Photo: Creative Commons via Jaako
While Lupe may get his energy from his inner G, Northwestern students seem to favor fifths and joints. This weekend some passed up Blowout for skinny dipping, while others just passed out from too much Burnett’s. Allow this week’s Party Report to assist your recovery from the Bar Night bummer or the 90s revival at TKOE, after the jump.
Thursday night: Deuce Day Care
From the look of the crowd at Le Mark II Lounge this week, it seems like most upperclassmen have graduated to more classy Thursday-night establishments. Or they’re actually stuck at home studying. Whatever the reason, the Deuce fills with a heavy sophomore crowd—with even a few freshmen in the mix. Wait, oh my god, my ID works here!? Can you believe it? Yes, yes we can. But we quickly forget that we’re the oldest people at the oh-so classy establishment when brothers from two of NU’s pseudo swanky frats get generous and start buying us drinks.
Friday night: Soju, Stoners and Skinny-dipping
By 11 p.m., partygoers at a low-key party smoke cigarettes outside of the host’s apartment, only to meet three of the host’s neighbors smoking a joint. Drunk and friendly, the partygoers invite the stoners inside. The joint-smokers arrive with an exotic assortment of their own alcohol and promptly force everyone to play Ring of Death with Soju bottles. Within a few rounds, everyone is hammered off the strong, exotic wine. But, just as mysteriously as they arrived, the stoners depart back to the shadows and are nowhere to be found by the end of the game. Then, the party effectively disintegrates when half of the group decides to go skinny dipping in the lake.
Friday night: Daydrinkin’ before Daydreamin’
A close-knit group occupies a Ridge and Noyes apartment for some classic BYOB action before Lupe. Without any shot glasses, swigging from the bottle becomes completely acceptable. A pow wow forms on the floor and livers start crying around 5 in the afternoon. With Crystal Light in hand, one couple downs an entire bottle of Blue Raspberry Wave. A different trio slices up some limes and empties a bottle of Jose Cuervo. The booze sinks in shortly before the blue raspberry couple pees in a garden and pelts each other with plants. After a failed attempt to get into the football stadium for the concert, the pregamers stumble into Welsh-Ryan Arena and swear off tequila until next month.

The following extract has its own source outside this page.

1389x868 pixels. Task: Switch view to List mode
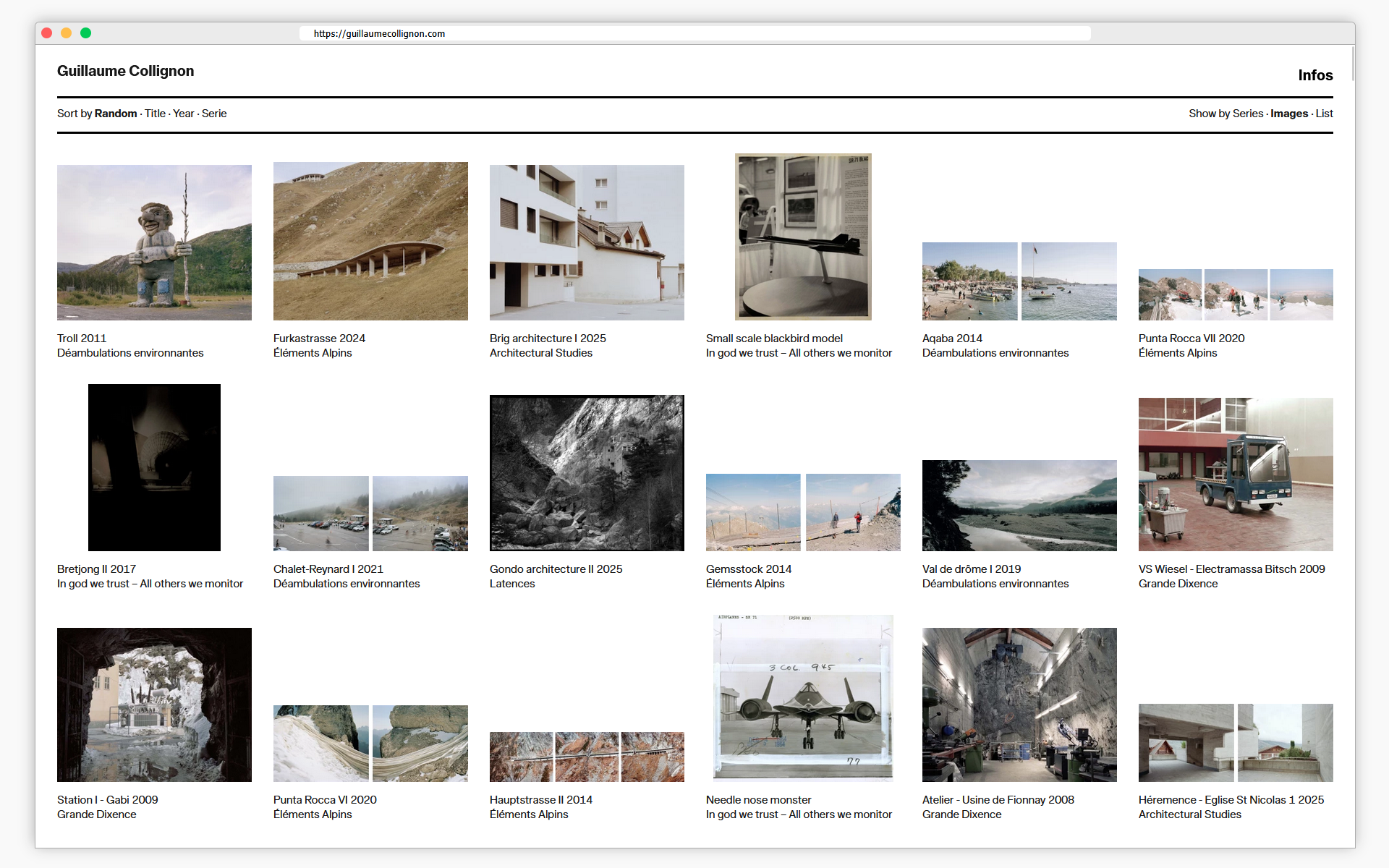pos(1324,114)
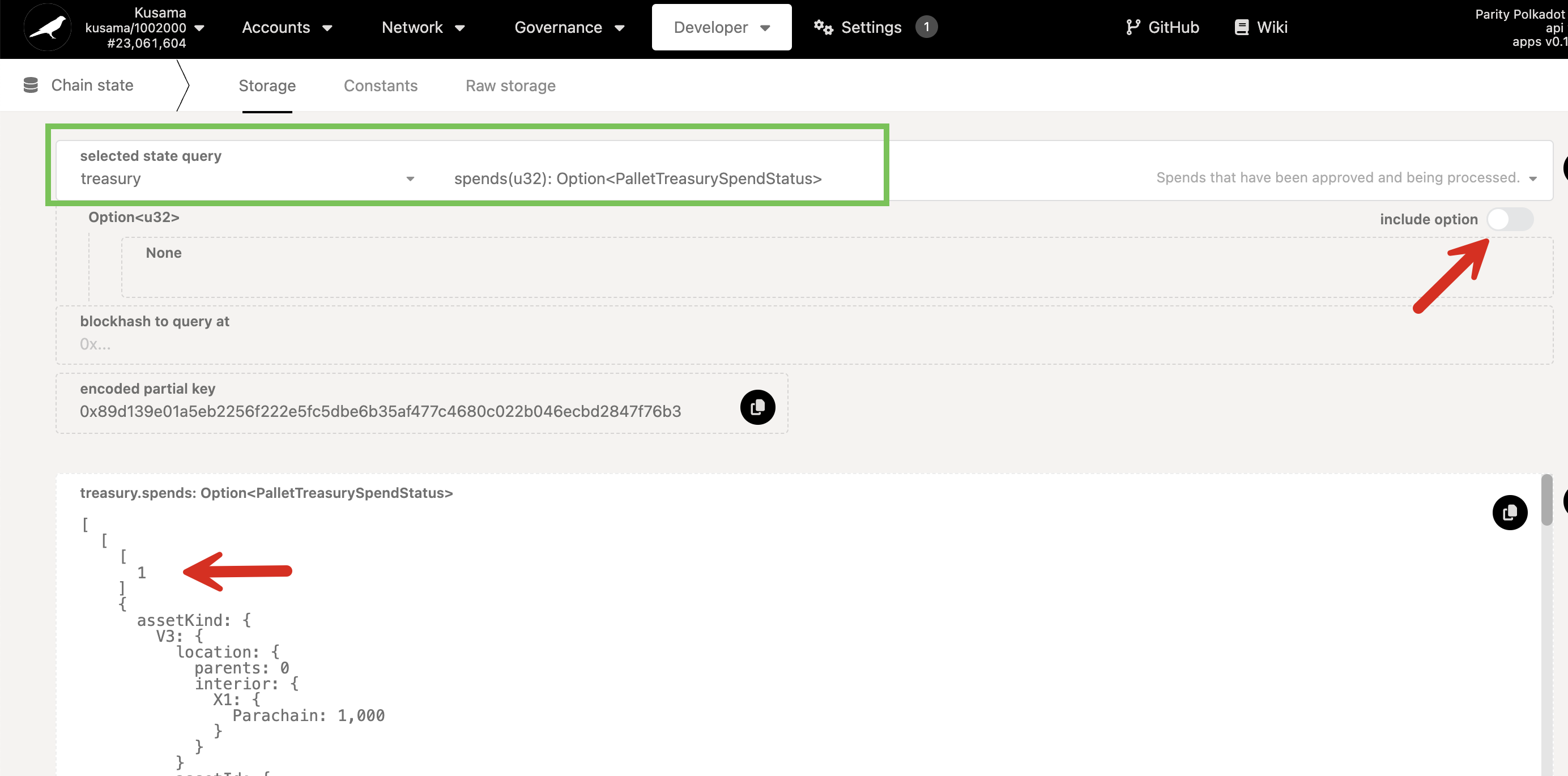Image resolution: width=1568 pixels, height=776 pixels.
Task: Copy the encoded partial key
Action: point(757,407)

Saturday night: Double shots of randomness
A nondescript fiesta fills a dark alley on Maple and Noyes, where guys have to pay $5 but the girls get in free by taking a double shot of Burnett’s at the door. Even sketchier: the party entrance looks like a theatre stage set to resemble the projects. Beer is supposedly the only available chaser, but some put on their best puppy eyes and push-up bras and snag a can of Coke. An extensive white board drink menu has partygoers wondering what a Drunken Afghan is, but more importantly who the hell Brad is and why so many drinks are named after him. Nevertheless, the tiny apartment brims with activity including a huge game of Kings around the dining room table, a T-Swift sing-along in a bedroom, and beer pong in the living room. Sadly, it’s more like a pong game for dwarves with a table about half the normal length. But at least that adds a new challenge to the game, right?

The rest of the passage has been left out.